● **GOAL OF THE EXERCISE**:
Check every line of the entries below for "Task", and copy the lines that have it.

GIVEN RECORDS: Begin

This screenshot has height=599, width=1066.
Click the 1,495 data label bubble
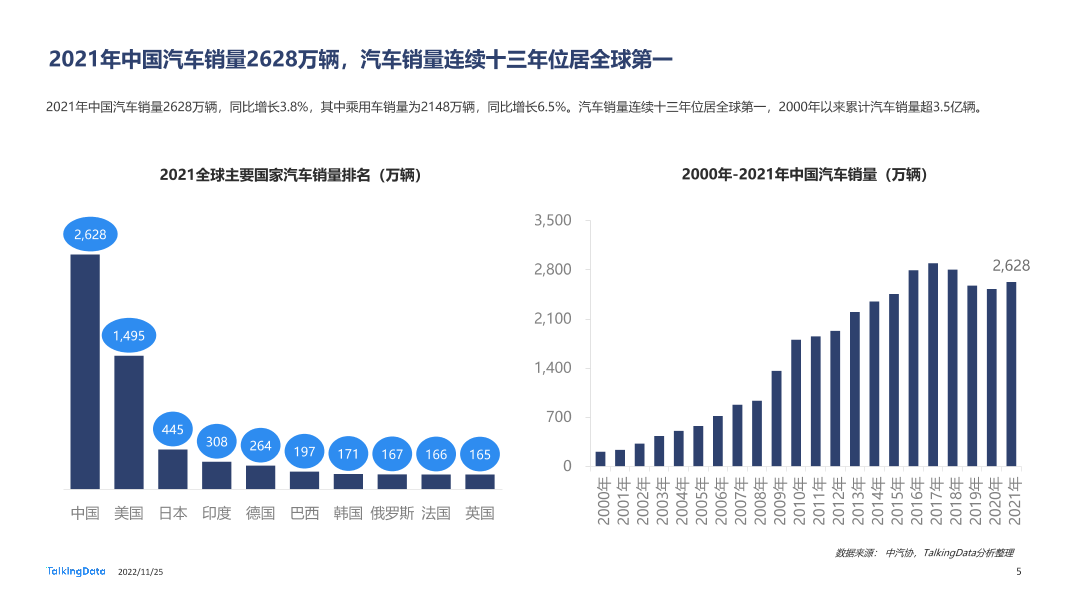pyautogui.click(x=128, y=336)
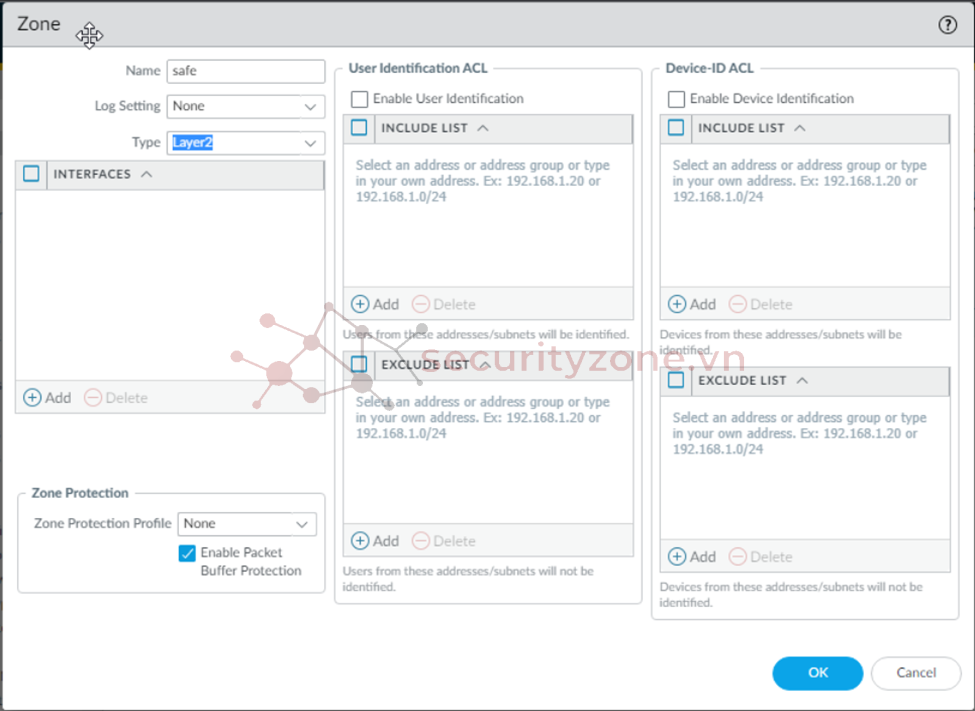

GIVEN RECORDS: End
GIVEN RECORDS: Begin

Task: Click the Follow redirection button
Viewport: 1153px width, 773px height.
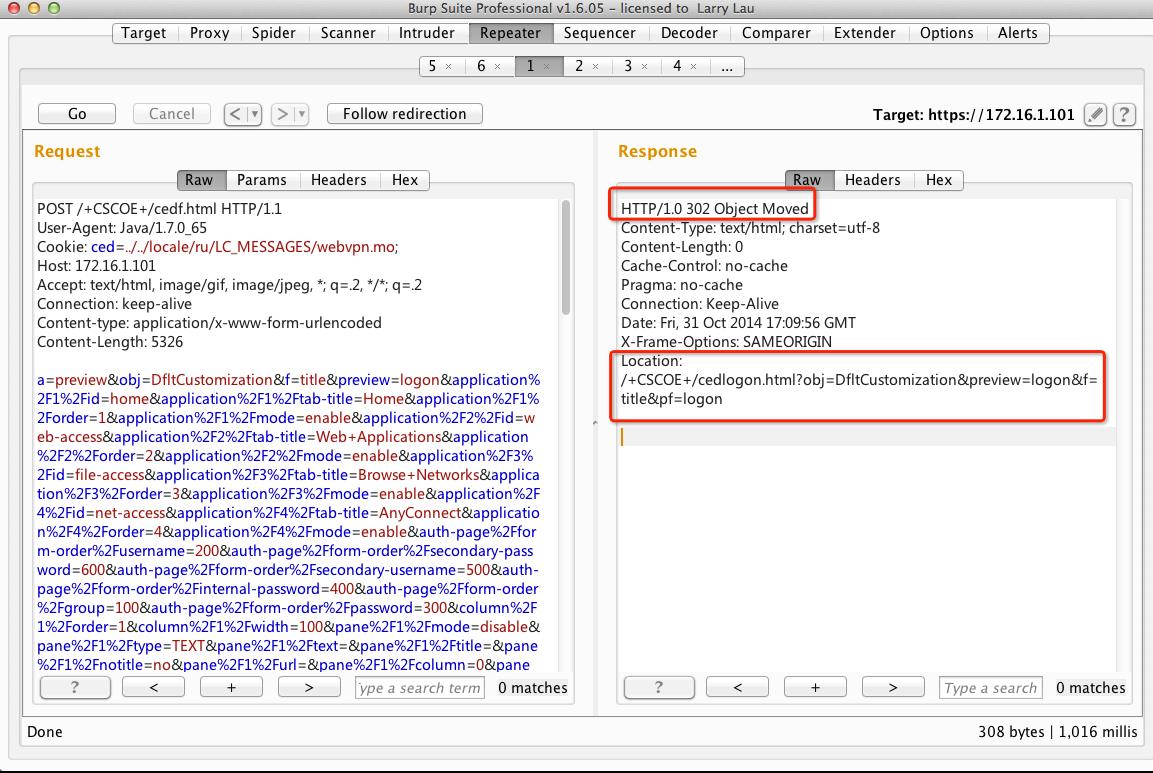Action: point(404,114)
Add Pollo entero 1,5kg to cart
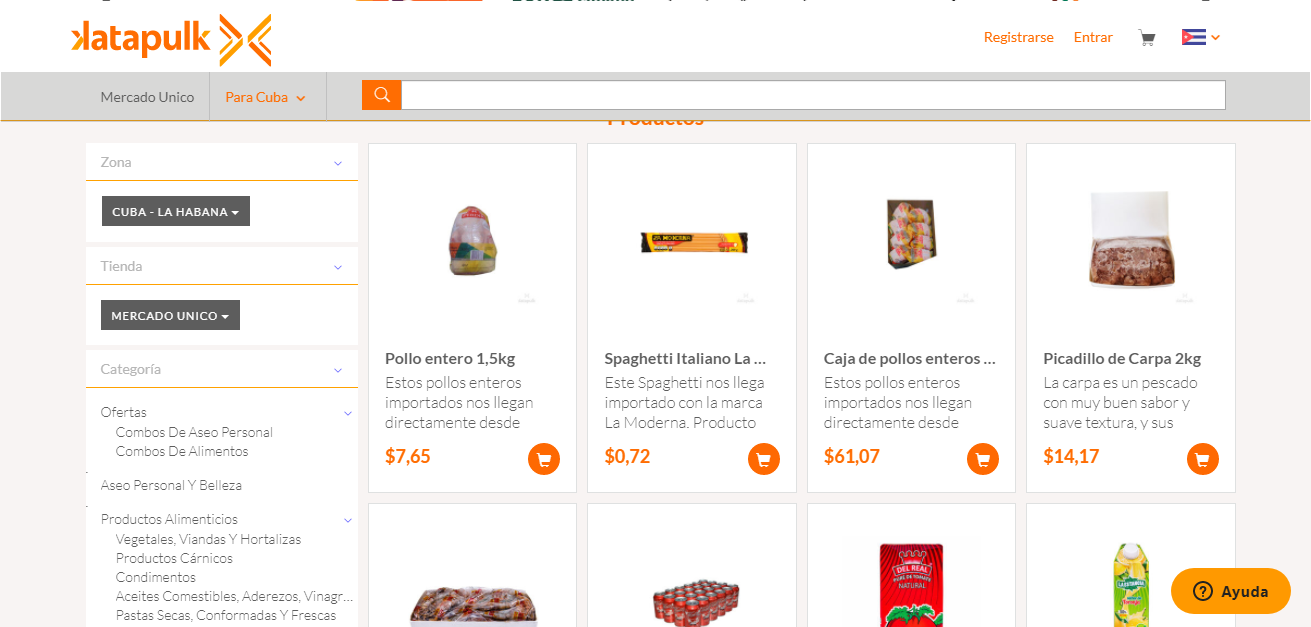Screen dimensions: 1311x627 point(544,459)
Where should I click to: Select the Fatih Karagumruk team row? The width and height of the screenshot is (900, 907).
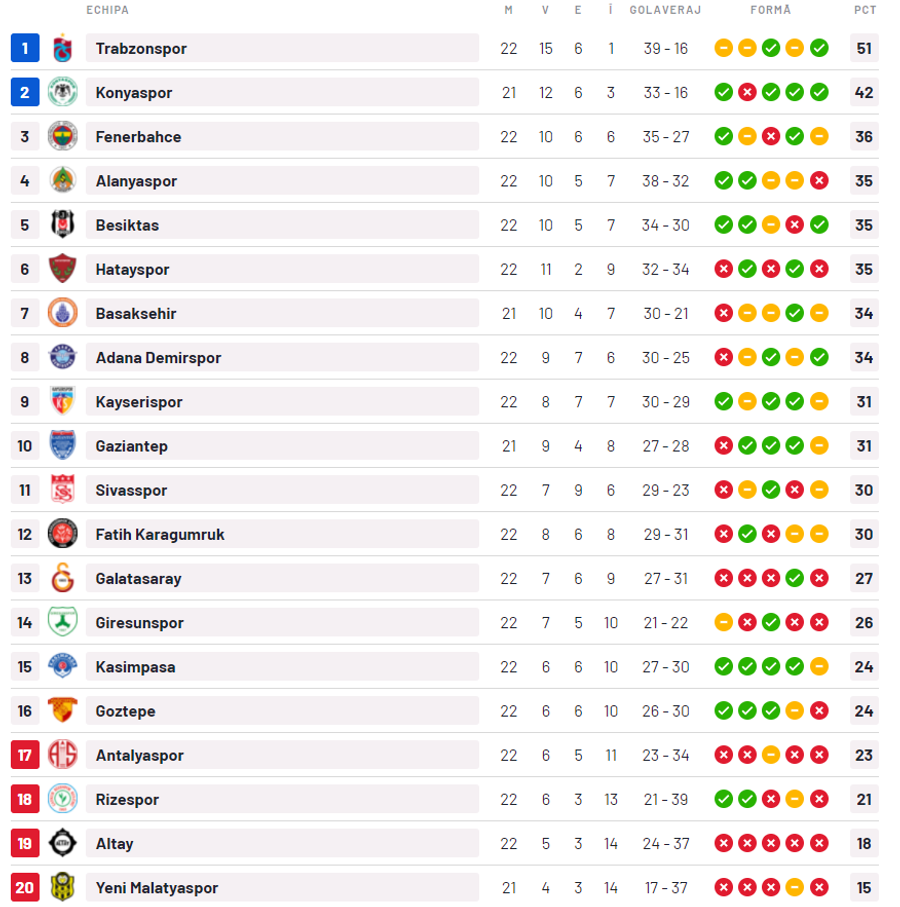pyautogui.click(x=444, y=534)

GIVEN RECORDS: End
GIVEN RECORDS: Begin

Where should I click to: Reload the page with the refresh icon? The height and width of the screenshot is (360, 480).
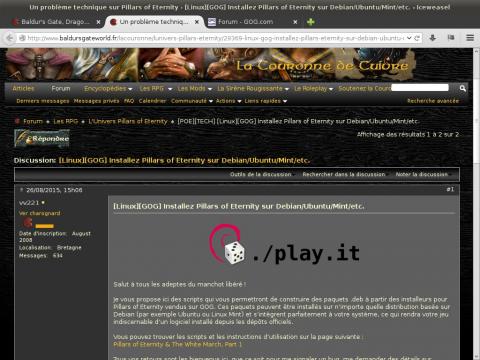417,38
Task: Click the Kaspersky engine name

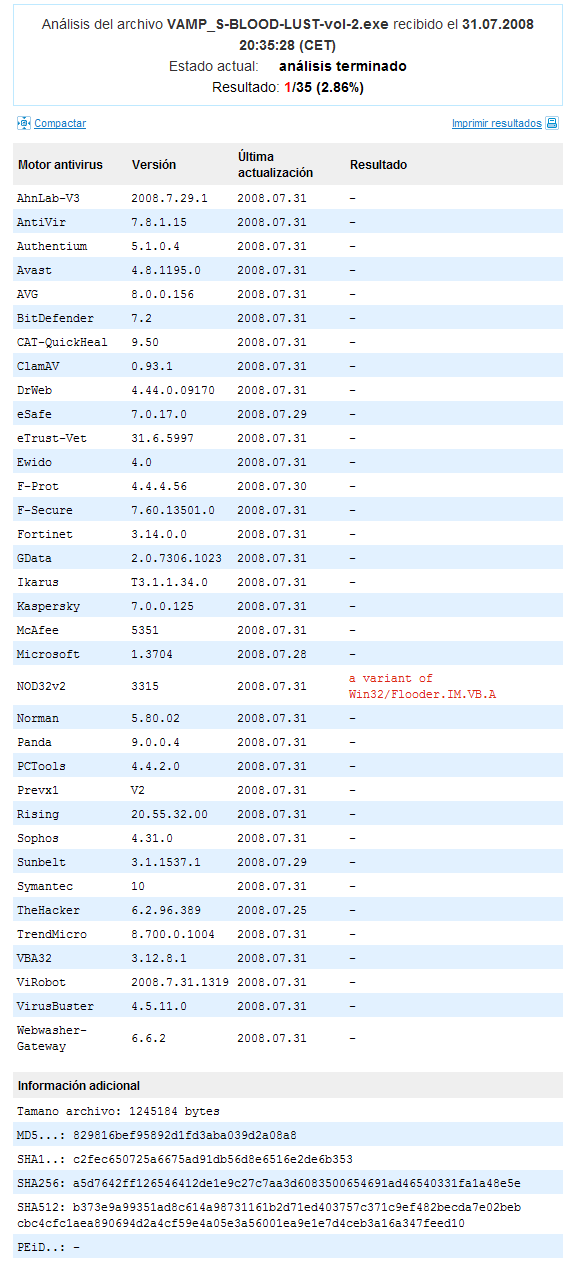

GIVEN RECORDS: End

● **ANSWER FOR THIS EXERCISE**:
Task: Click the Follow redirection button
Task: Click the Kaspersky engine name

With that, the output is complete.